Yes, you can get sufficient protein from whole plant foods.
If you are an average weight male (84 kg) you'll want to aim for at least 67 grams (268 kcal) of protein per day (based on 0.80 g protein/kg body weight). Assuming you're consuming 2000 kcal per day, your goal is to get at least 13.5% of your food energy from protein.
Different food categories provide different amounts of protein. I'll calculate the average amount of food energy provided by protein across a basket of examples in each category.
- Fruits: 4.5% energy from protein (apple, banana, orange, mango, grapefruit)
- Grains: 10.2% energy from protein (rice, buckwheat, barley, oats)
- Vegetables: 12% energy from protein (onion, potato, kale, broccoli)
- Pulses: 21.0% energy from protein (chickpeas, lentils, black beans, navy beans)
Remember, based on our assumptions we want to get 13.5% of food energy from protein. We can't meet that target by eating only fruits, grains, and vegetables, but it's easy once we add in some pulses. Pulses are also a high source of the amino acid called lysine which makes them a great addition to our diet. We want to eat a bit of fruit, but if we eat too much it will get harder to meet our protein requirement.
It's a good idea to eat 3 servings of legumes/beans each day, especially when aiming to get all protein from whole plant foods.

○ ○ ○ ○ ○

Tasks and exercises –
a – Print the part of the passage on plant protein starting with "If you are an" and going on through "potato, kale, broccoli)".
b – Write what comes next in the passage on plant protein, picking up after its final sentence.
The lines that come next have nothing to do with the passage on plant protein.

The data –
○ ○ ○ ○ ○

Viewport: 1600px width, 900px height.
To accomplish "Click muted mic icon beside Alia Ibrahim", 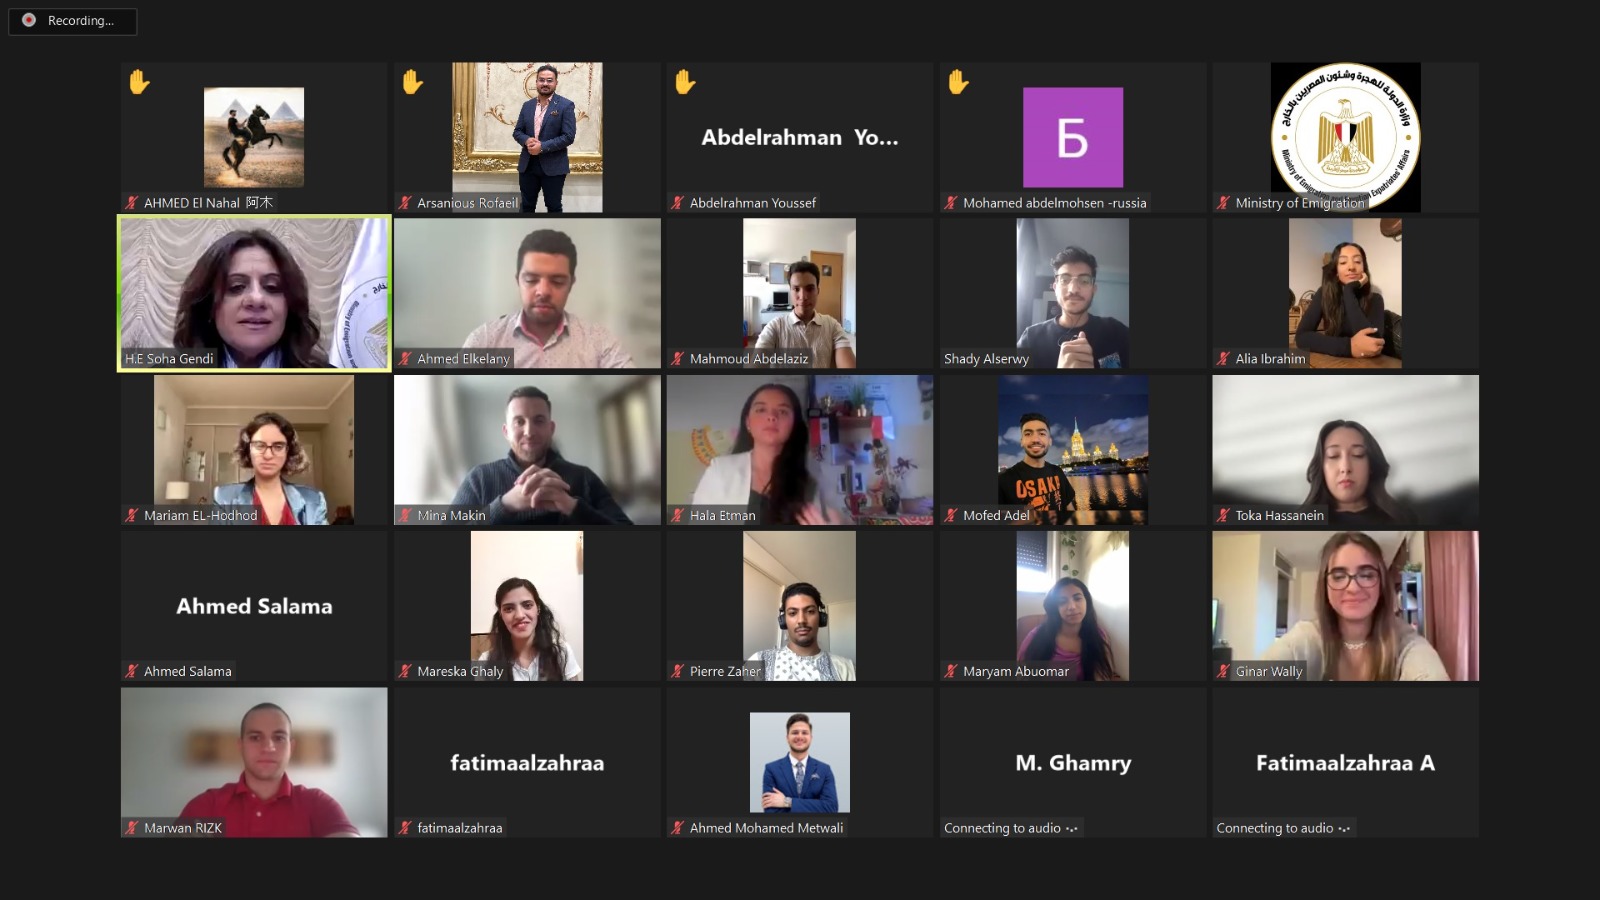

○ ○ ○ ○ ○

Answers for the exercise –
a –
If you are an average weight male (84 kg) you'll want to aim for at least 67 grams (268 kcal) of protein per day (based on 0.80 g protein/kg body weight). Assuming you're consuming 2000 kcal per day, your goal is to get at least 13.5% of your food energy from protein.
Different food categories provide different amounts of protein. I'll calculate the average amount of food energy provided by protein across a basket of examples in each category.
- Fruits: 4.5% energy from protein (apple, banana, orange, mango, grapefruit)
- Grains: 10.2% energy from protein (rice, buckwheat, barley, oats)
- Vegetables: 12% energy from protein (onion, potato, kale, broccoli)

b –
If avoiding processed proteins, avoid oil and sugar too
There's one more category I haven't mentioned yet that is particularly challenging.
- Refined oils and sugars: 0% energy from protein (olive oil, candy, margarine)
Unlike the whole vegetable foods listed above, refined oils and sugars don't contribute any useful protein to the diet. Incorporating any of these foods makes it much more challenging to meet the protein requirement from whole foods alone. If the diet includes too much refined oils and sugars, then the protein requirement needs to be met in other ways such as with meat substitutes or protein powder or refined proteins like tofu and seitan.
All of the numbers I provided in this post were calculated using Cronometer, a web-based tool for adding up nutrient values of various whole and packaged foods.